AM GOLD INC. (TSX-V: AMG; Frankfurt: AMX) (“AM Gold” or the “Company” announced today the approval by its board of directors (the “Board”) of an advance notice policy (the “Policy”) dated October 30, 2012, which includes, among other things, a provision that requires advance notice be given to the Company in circumstances where nominations of persons for election to the Board are made by shareholders of the Company other than pursuant to: (i) a requisition of a meeting made pursuant to the provisions of the Business Corporations Act (British Columbia) (the “Act”); of (ii) a shareholder proposal made pursuant to the provisions of the Act.

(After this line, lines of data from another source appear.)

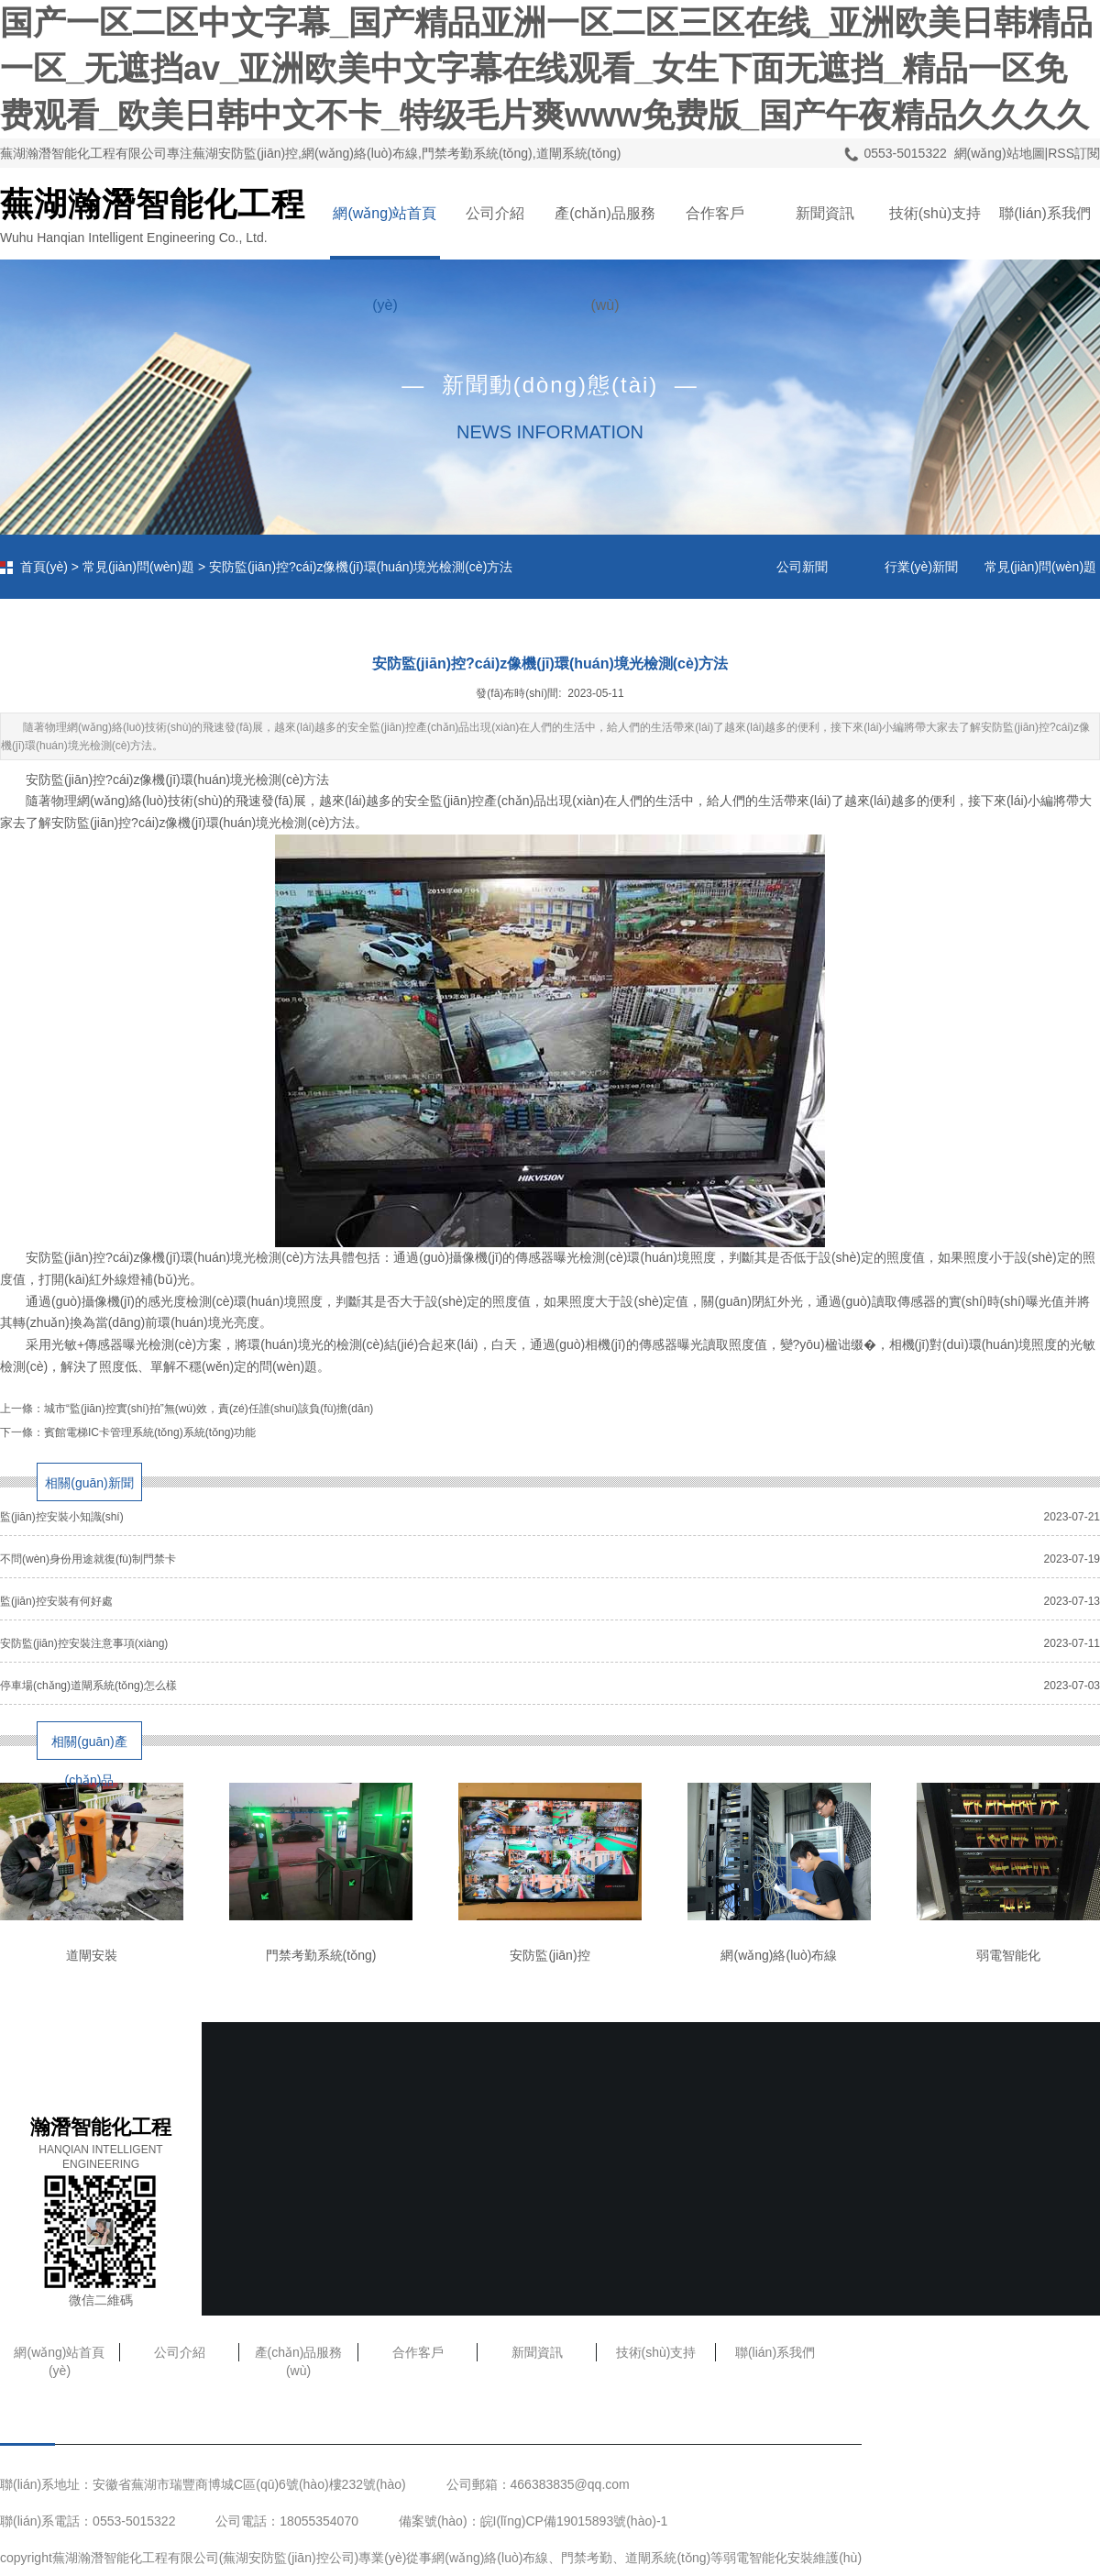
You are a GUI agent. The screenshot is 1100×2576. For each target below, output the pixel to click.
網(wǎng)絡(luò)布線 (778, 1955)
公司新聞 (802, 566)
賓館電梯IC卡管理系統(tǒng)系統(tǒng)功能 (150, 1432)
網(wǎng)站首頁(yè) (384, 232)
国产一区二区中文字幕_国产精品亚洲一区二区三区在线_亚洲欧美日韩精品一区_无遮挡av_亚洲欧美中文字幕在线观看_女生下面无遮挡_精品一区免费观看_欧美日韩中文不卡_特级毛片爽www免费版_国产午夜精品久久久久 (546, 69)
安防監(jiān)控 (549, 1955)
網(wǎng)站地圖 (999, 153)
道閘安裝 (91, 1955)
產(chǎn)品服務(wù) (604, 232)
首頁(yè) (44, 566)
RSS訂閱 (1074, 153)
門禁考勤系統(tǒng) (321, 1955)
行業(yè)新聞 (921, 566)
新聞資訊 (825, 213)
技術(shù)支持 (935, 213)
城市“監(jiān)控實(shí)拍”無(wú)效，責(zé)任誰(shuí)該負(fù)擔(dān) (208, 1408)
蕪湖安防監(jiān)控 (275, 2557)
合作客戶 (715, 213)
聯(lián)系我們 (1045, 213)
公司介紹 (495, 213)
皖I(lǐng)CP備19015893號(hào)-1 (574, 2521)
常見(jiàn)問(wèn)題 (138, 566)
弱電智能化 (1008, 1955)
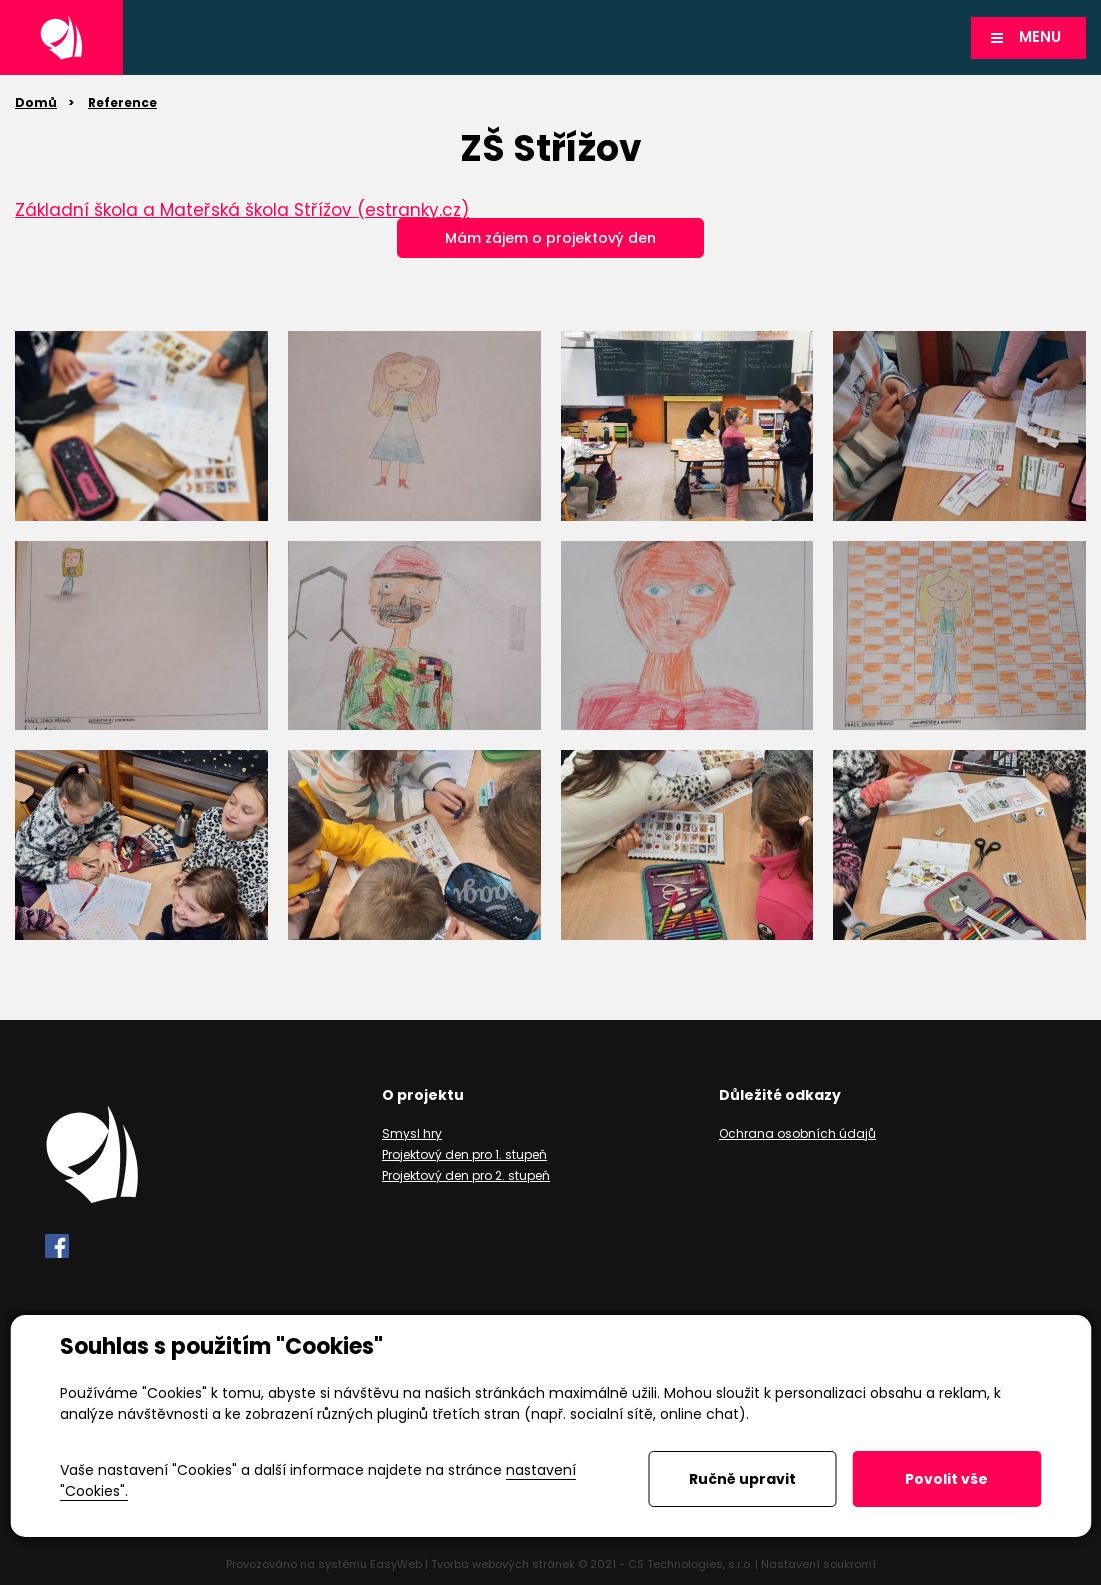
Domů (36, 102)
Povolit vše (946, 1479)
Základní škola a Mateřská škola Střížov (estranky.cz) (242, 210)
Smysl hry (412, 1133)
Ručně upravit (742, 1479)
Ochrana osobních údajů (797, 1133)
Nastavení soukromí (818, 1564)
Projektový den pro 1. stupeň (464, 1154)
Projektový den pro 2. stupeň (466, 1175)
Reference (122, 102)
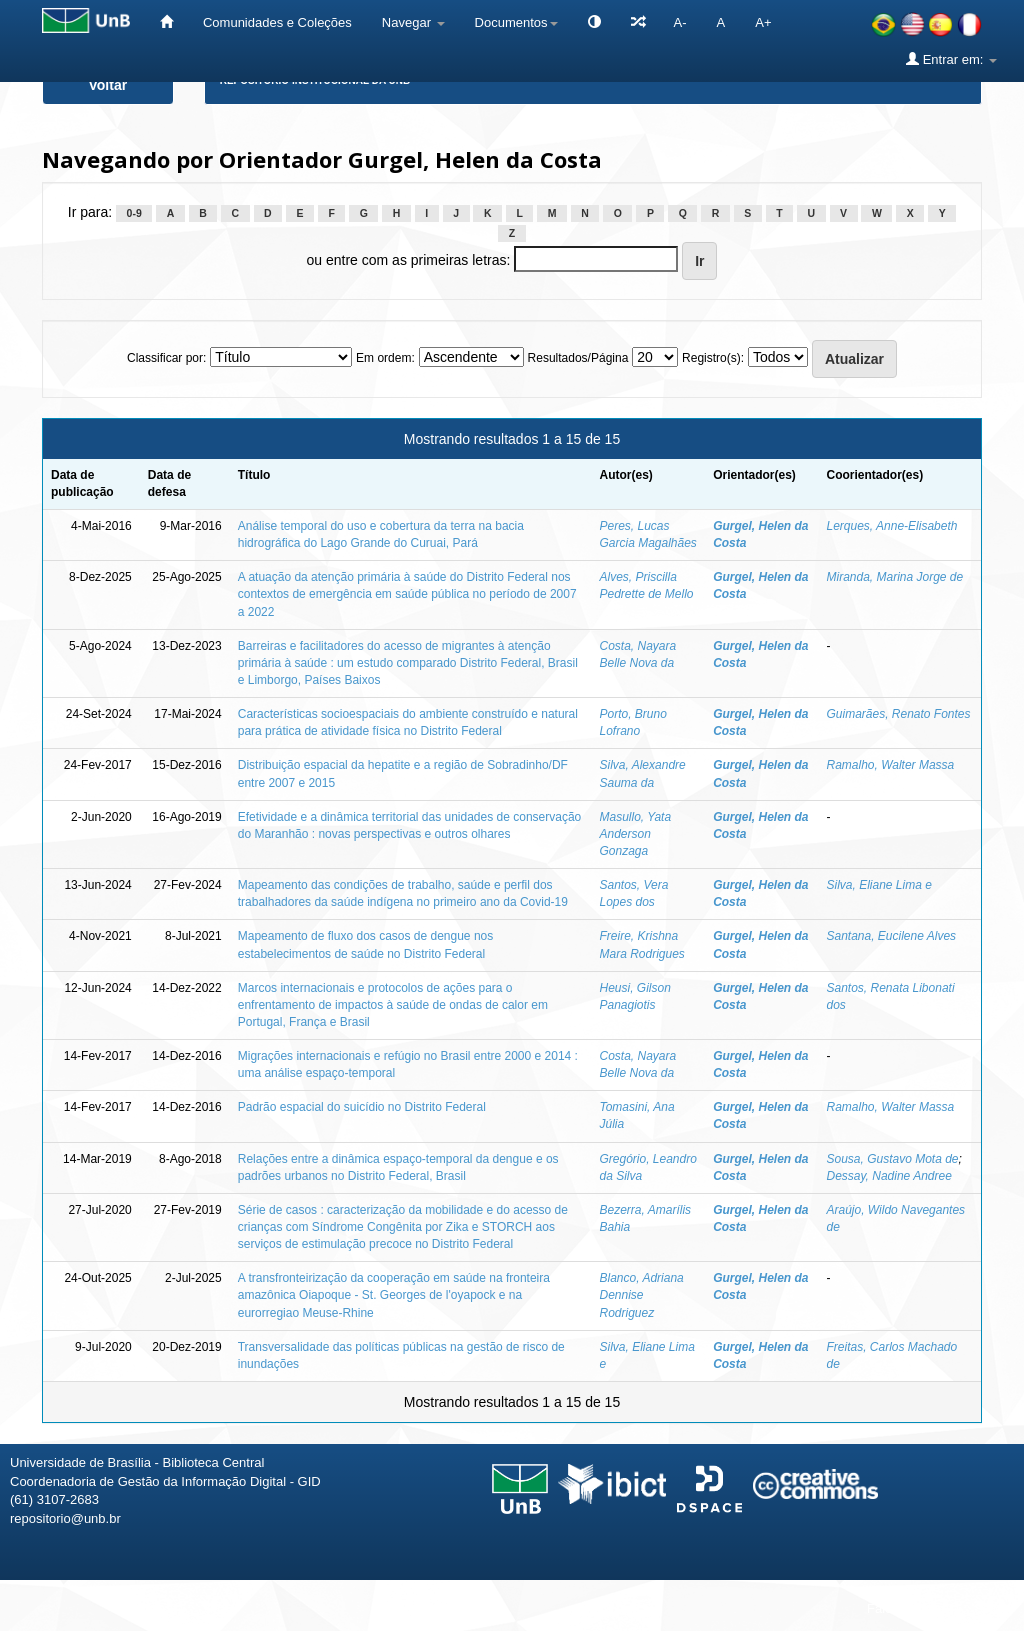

Additionally, the Policy sets a deadline by which holders of record of common shares of the Company must submit director nominations to the Company prior to any annual or special meeting of shareholders, sets forth the information that a shareholder must include in the notice to the Company, and establishes the form in which the shareholder must submit the notice for that notice to be in proper written form.

In the case of an annual meeting of shareholders, notice to the Company must be made not less than 30 days nor more than 65 days prior to the date of the annual meeting. However, in the event that the annual meeting is to be held on a date that is less than 50 days after the date on which the first public announcement of the date of the annual meeting was made, notice may be made not later than the close of business on the 10th day following such public announcement.

In the case of a special meeting of shareholders (which is not also an annual meeting) notice to the Company must be made not later than the close of business on the 15th day following the day on which the first public announcement of the date of the special meeting was made.

The Policy is effective as of the date it was approved.  With respect to the annual and special meeting of the shareholders (the “Meeting”) to be held on November 26, 2012, any notice delivered to the Company prior to the close of business on November 9, 2012 shall be deemed to have been timely delivered.

The full text of the Policy is available via SEDAR at www.SEDAR.com.

Further details regarding the Meeting are contained in a Management Information Circular that will be mailed to shareholders of the Company and will be filed on SEDAR.

ON BEHALF OF AM GOLD INC.

/s/ “John Fiorino”           

John Fiorino
Chief Executive Officer

For further information on AM Gold, please contact Murray Caruth at 1-604-646-0067 or by email at [email protected], or visit AM Gold’s website at: http://amgold.ca.

Cautionary Statement Regarding “Forward-Looking” Information

Some of the statements contained in this press release are forward-looking statements and information within the meaning of applicable securities laws. Forward-looking statements and information can be identified by the use of words such as “expects”, “intends”, “is expected”, “potential”, “suggests” or variations of such words or phrases, or statements that certain actions, events or results “may”, “could”, “should”, “would”, “might” or “will” be taken, occur or be achieved.  Forward-looking statements and information are not historical facts and are subject to a number of risks and uncertainties beyond the Company’s control.  Actual results and developments are likely to differ, and may differ materially, from those expressed or implied by the forward-looking statements contained in this news release. Accordingly, readers should not place undue reliance on forward-looking statements. The Company undertakes no obligation to update publicly or otherwise revise any forward-looking statements, except as may be required by law.

Neither TSX Venture Exchange nor its Regulation Services Provider (as that term is defined in policies of the TSX Venture Exchange) accepts responsibility for the adequacy or accuracy of this release.